**TEXT**:

[Python-Dev] Decoding incomplete unicode

Thu Aug 26 22:19:48 CEST 2004

M.-A. Lemburg wrote:

> Martin v. Löwis wrote:
> 
>> M.-A. Lemburg wrote:
>>
>>> Martin, there are two reasons for hiding away these details:
>>>
>>> 1. we need to be able to change the codec state without
>>>    breaking the APIs
>>
>> That will be possible with the currently-proposed patch.
>> The _codecs methods are not public API, so changing them
>> would not be an API change.
> 
> Uhm, I wasn't talking about the builtin codecs only (of course,
> we can change those to our liking). I'm after a generic
> interface for stateful codecs.

But that interface is only between the StreamReader
and any helper function that the codec implementer
might want to use. If there ise no helper function
there is no interface.

>>> 2. we don't want the state to be altered by the user
>>
>> We are all consenting adults, and we can't *really*
>> prevent it, anyway. For example, the user may pass an
>> old state, or a state originating from a different codec
>> (instance). We need to support this gracefully (i.e. with
>> a proper Python exception).
> 
> True, but the codec writer should be in control of the
> state object, its format and what the user can or cannot
> change.

Yes, we should not dictate, how, why or if the codec
implementer has to pass around any state. The only thing
we have to dictate is that StreamReaders have to keep their
state between calls to read().

>>> A single object serves this best and does not create
>>> a whole plethora of new APIs in the _codecs module.
>>> This is not over-design, but serves a reason.
>>
>> It does put a burden on codec developers, which need
>> to match the "official" state representation policy.
>> Of course, if they are allowed to return a tuple
>> representing their state, that would be fine with
>> me.
> 
> They can use any object they like to keep the state
> in whatever format they choose. I think this makes it
> easier on the codec writer, rather than harder.
> 
> Furthermore, they can change the way they store state
> e.g. to accomodate for new features they may want to
> add to the codec, without breaking the interface.

That's basically the current state of the codec machinery,
so we don't have to change anything in the specification.

BTW, I hope that I can add updated documentation to the
patch tomorrow (for PyUnicode_DecodeUTF8Stateful() and
friends and for the additional arguments to read()),
because I'll be on vacation the next week.

Bye,
    Walter Dörwald

**TASK**:
Please answer these questions about the mailing-list post above:
(a) Why would changing the _codecs methods not count as an API change?
(b) What is the only thing the post says must be dictated about StreamReaders?
(c) Why does the writer hope to add the updated documentation to the patch tomorrow?

**DATA LINES**:

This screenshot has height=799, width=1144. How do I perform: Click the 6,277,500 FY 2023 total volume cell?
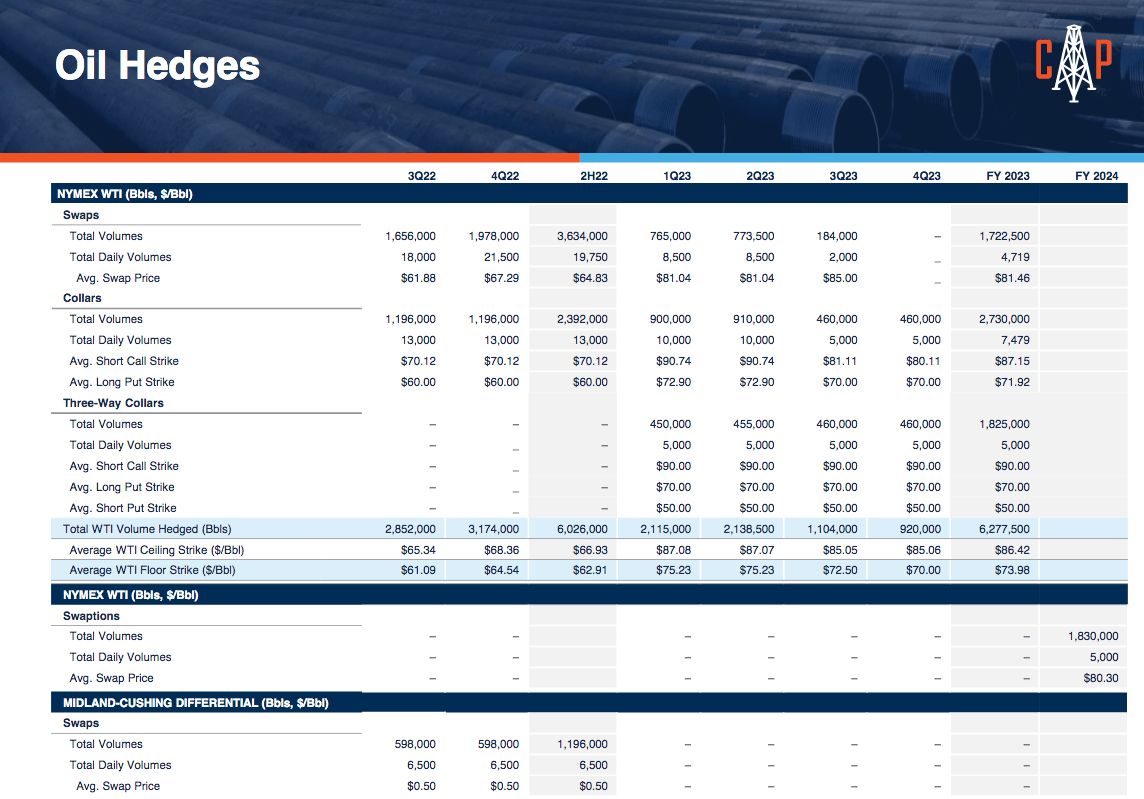tap(1004, 528)
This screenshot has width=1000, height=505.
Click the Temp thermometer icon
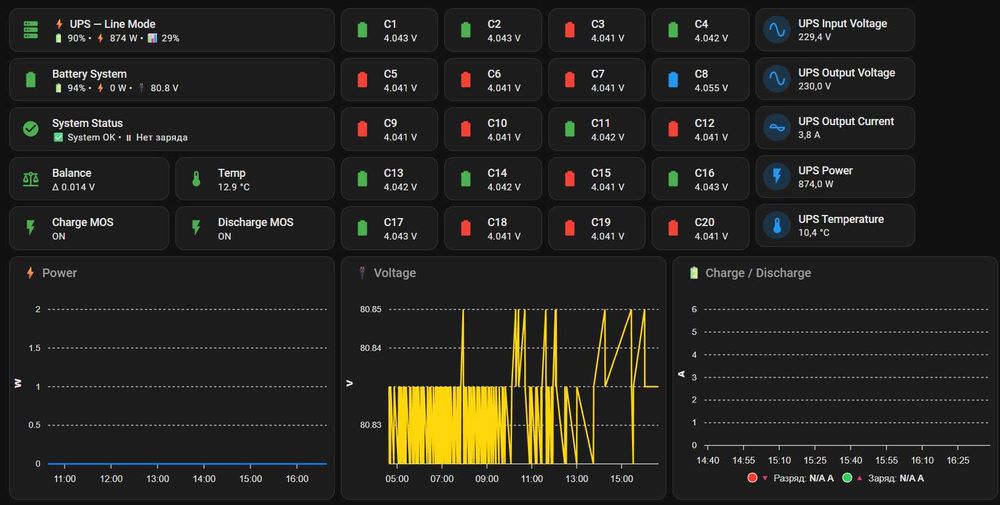pos(196,179)
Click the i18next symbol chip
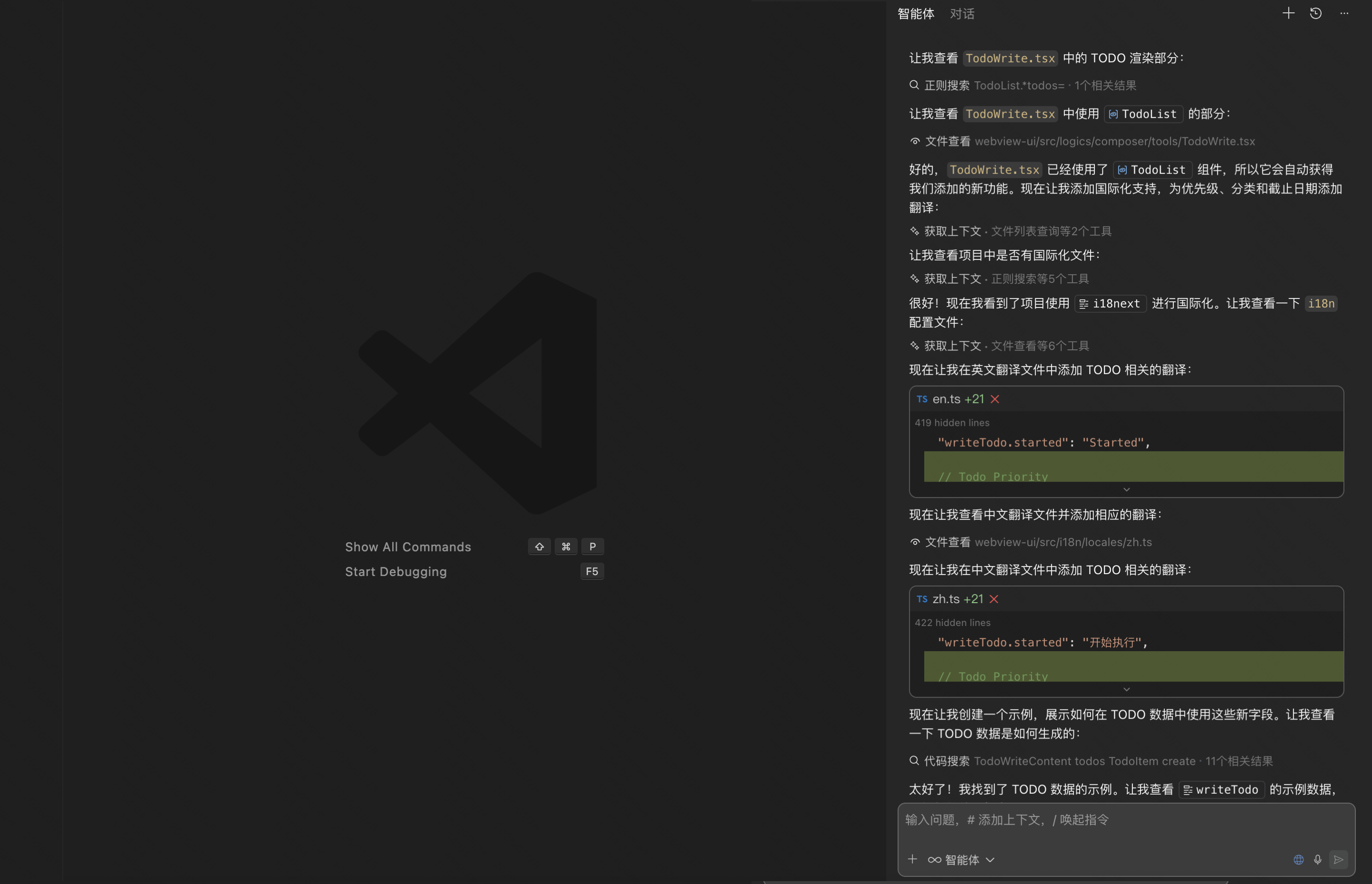Viewport: 1372px width, 884px height. coord(1110,304)
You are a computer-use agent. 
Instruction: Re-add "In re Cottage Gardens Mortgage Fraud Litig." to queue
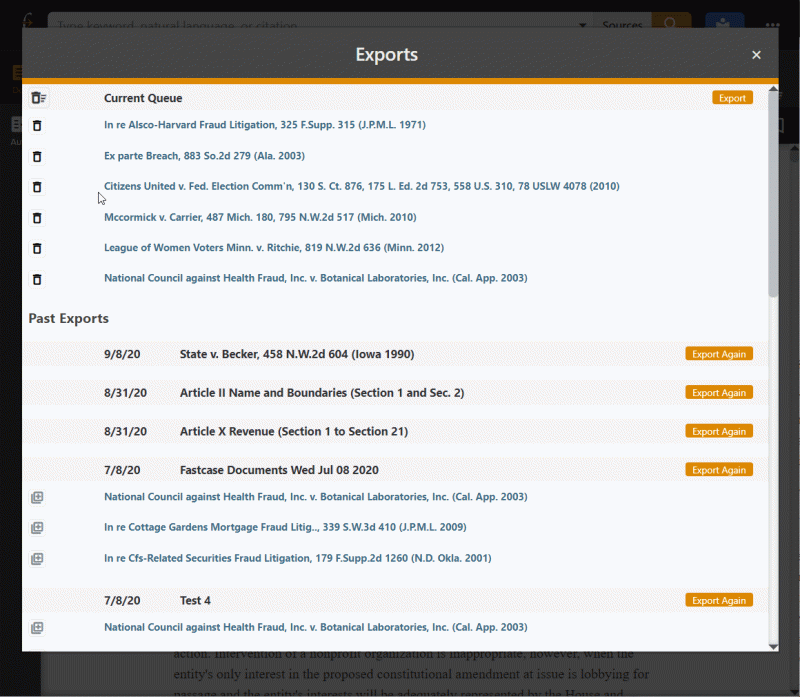37,527
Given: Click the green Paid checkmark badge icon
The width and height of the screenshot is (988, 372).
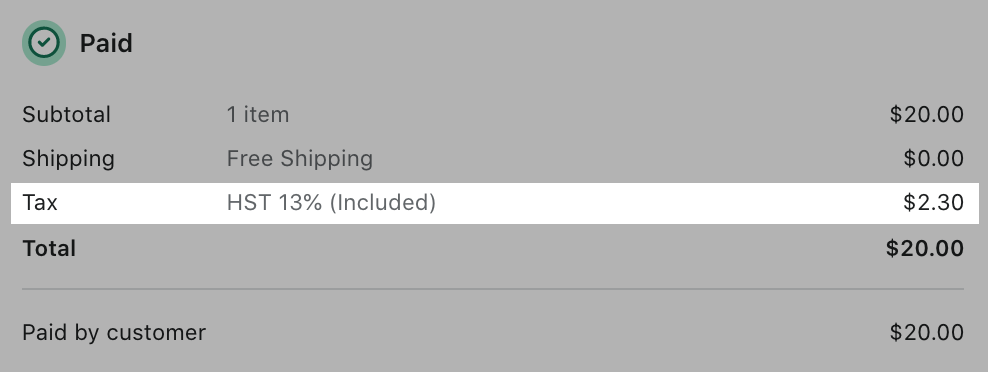Looking at the screenshot, I should click(44, 43).
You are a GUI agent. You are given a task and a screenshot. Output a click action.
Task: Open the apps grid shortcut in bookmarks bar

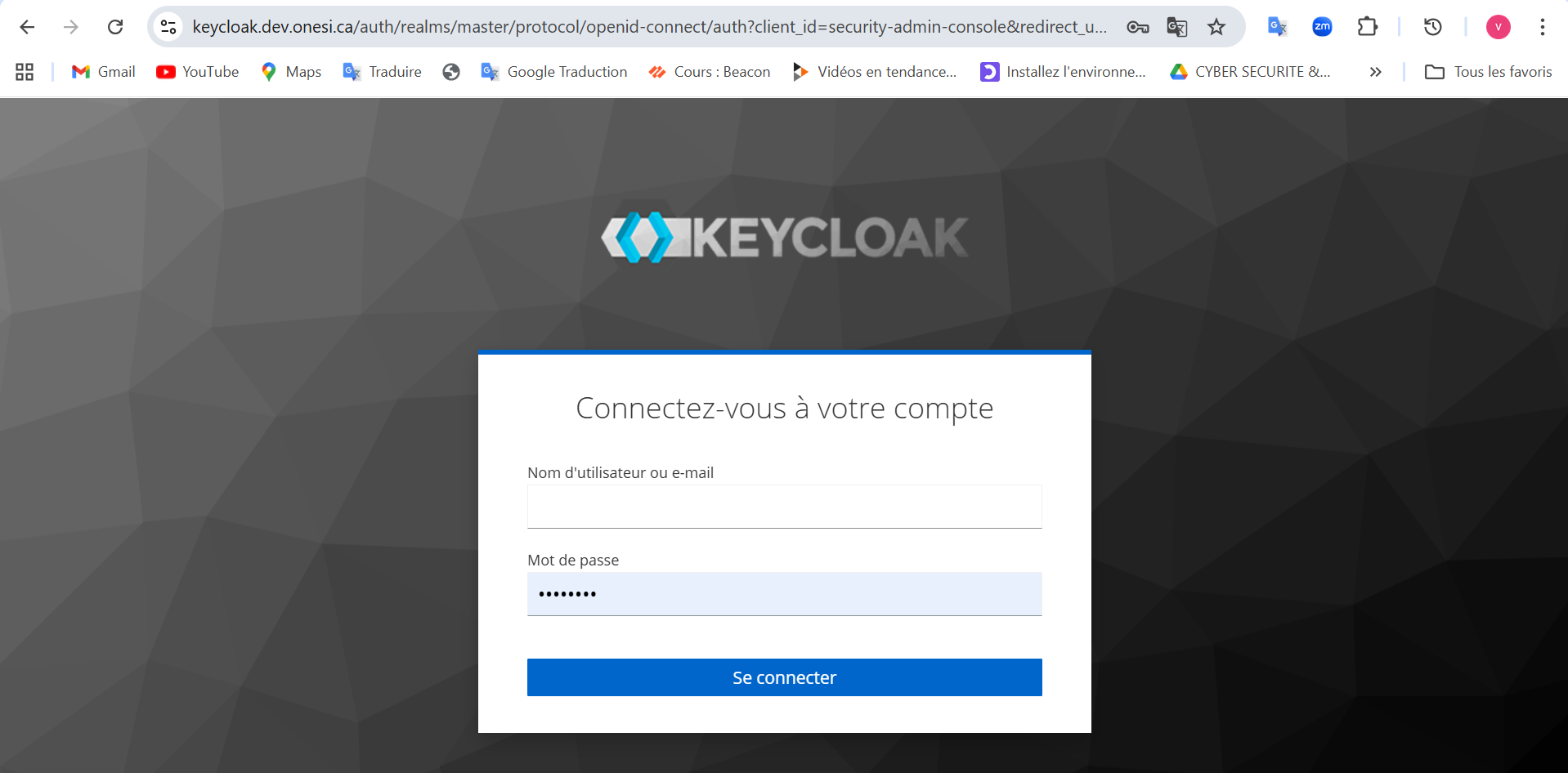[x=25, y=72]
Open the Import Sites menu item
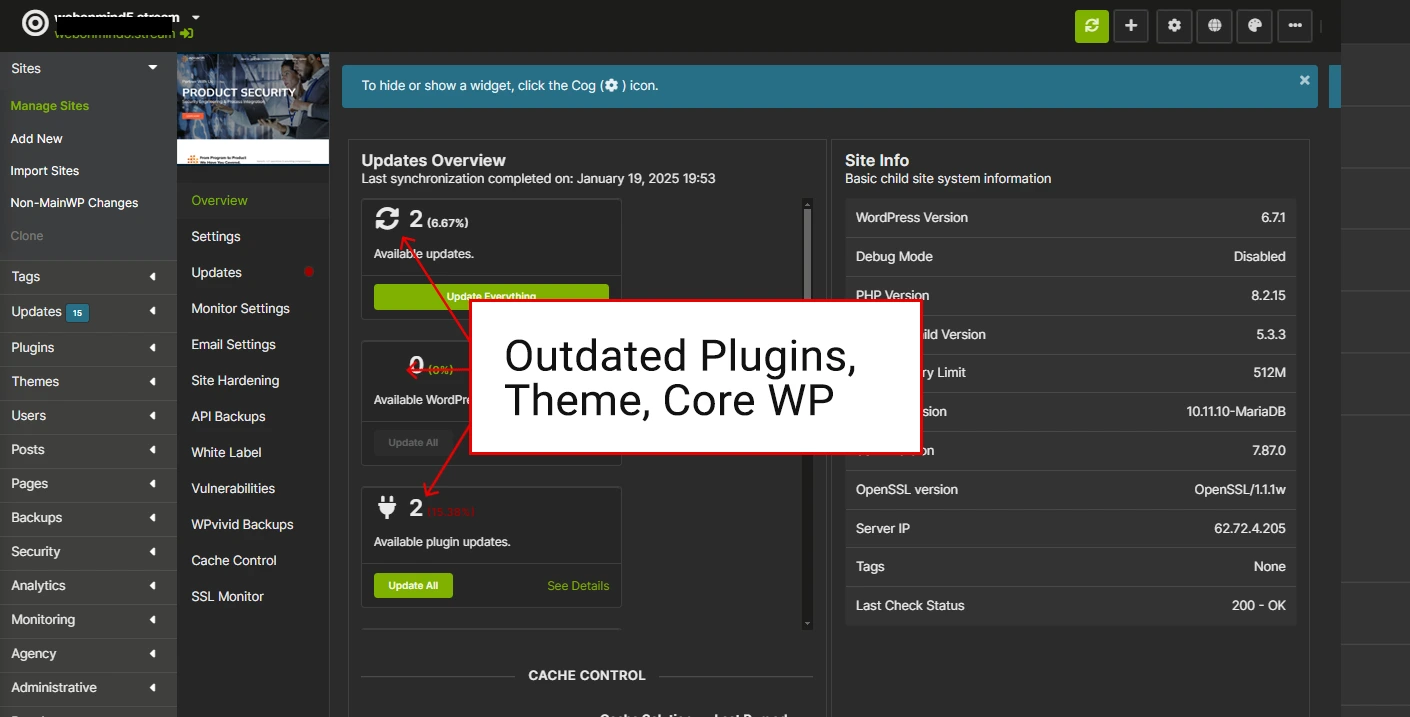 click(45, 171)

**EXERCISE ANSWER**:
(a) The _codecs methods are not public API.
(b) StreamReaders have to keep their state between calls to read().
(c) The writer will be on vacation the next week.